Troubleshooting Steps

1. If the Alert is triggered by bintu service (Bintu API, Token, Dashboard) refer to this Runbook instead.

2. Check Network Connectivity

Verify the network connections to the affected hosts.

# Example: Check network connectivity to a host
ping <hostname_or_ip>

Expected Output:

PING <hostname_or_ip> (<ip_address>) 56(84) bytes of data.
64 bytes from <hostname_or_ip>: icmp_seq=1 ttl=64 time=0.123 ms
...

3. Verify Host Status

Ensure that the hosts are running and reachable.

# Example: Check the status of a host
ssh <hostname_or_ip> 'systemctl status'

Expected Output:

● <service_name>.service - <Service Description>
   Loaded: loaded (/etc/systemd/system/<service_name>.service; enabled; vendor preset: enabled)
   Active: active (running) since <date>; <time> ago
...

4. Check Probe Configuration

Ensure that the probes are correctly configured and running.
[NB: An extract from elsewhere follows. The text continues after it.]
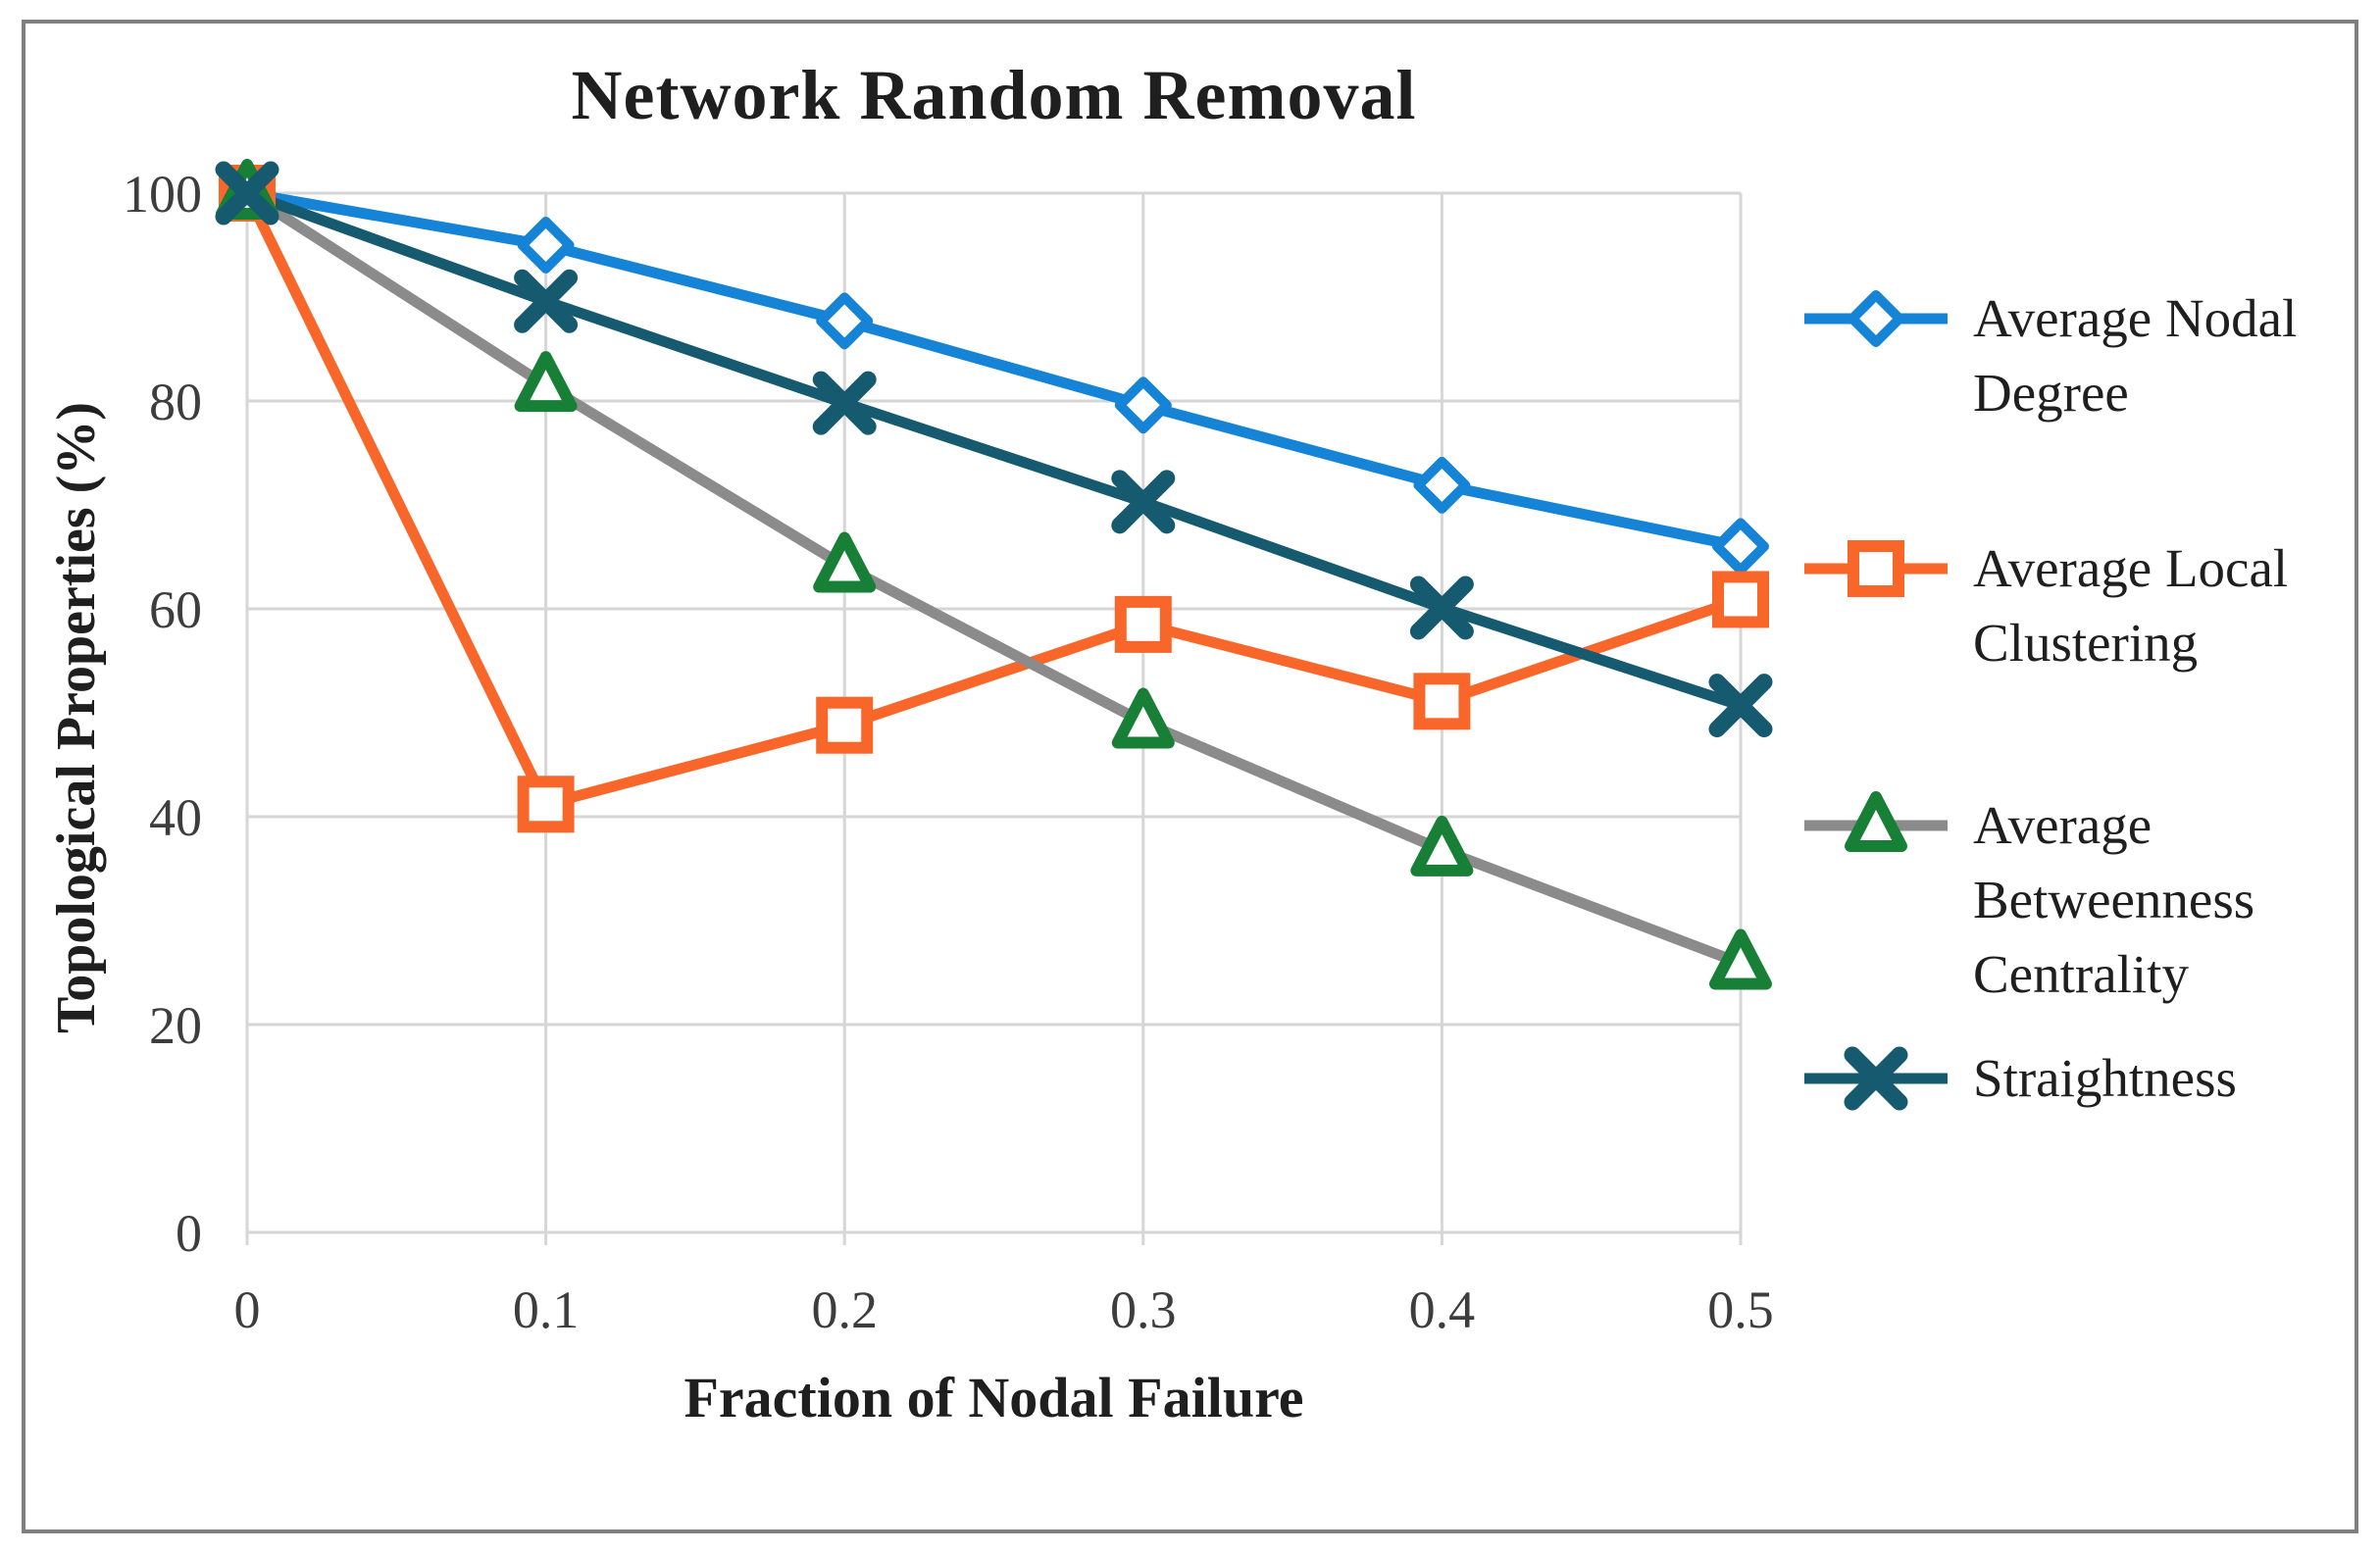  I want to click on legend-marker-diamond, so click(1876, 318).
# Example: Check probe configuration
cat /etc/prometheus/prometheus.yml | grep -A 10 'scrape_configs:'

Expected Output:

scrape_configs:
  - job_name: 'probe'
    metrics_path: /probe
    params:
      module: [http_2xx]
    static_configs:
      - targets:
        - <hostname_or_ip>
...

5. Review Logs

Check the logs of the affected hosts and probes for errors.

# Example: Review logs
journalctl -u <service_name> --since "1 hour ago"

Expected Output:

Nov 13 12:00:00 <hostname> <service_name>[1234]: Starting <service_name>...
Nov 13 12:00:01 <hostname> <service_name>[1234]: <Log message>
...

Additional Steps

If the issue persists, consider:

  • Restarting the affected services or hosts.
  • Checking the hardware for failures.
  • Contacting the network or system administrator.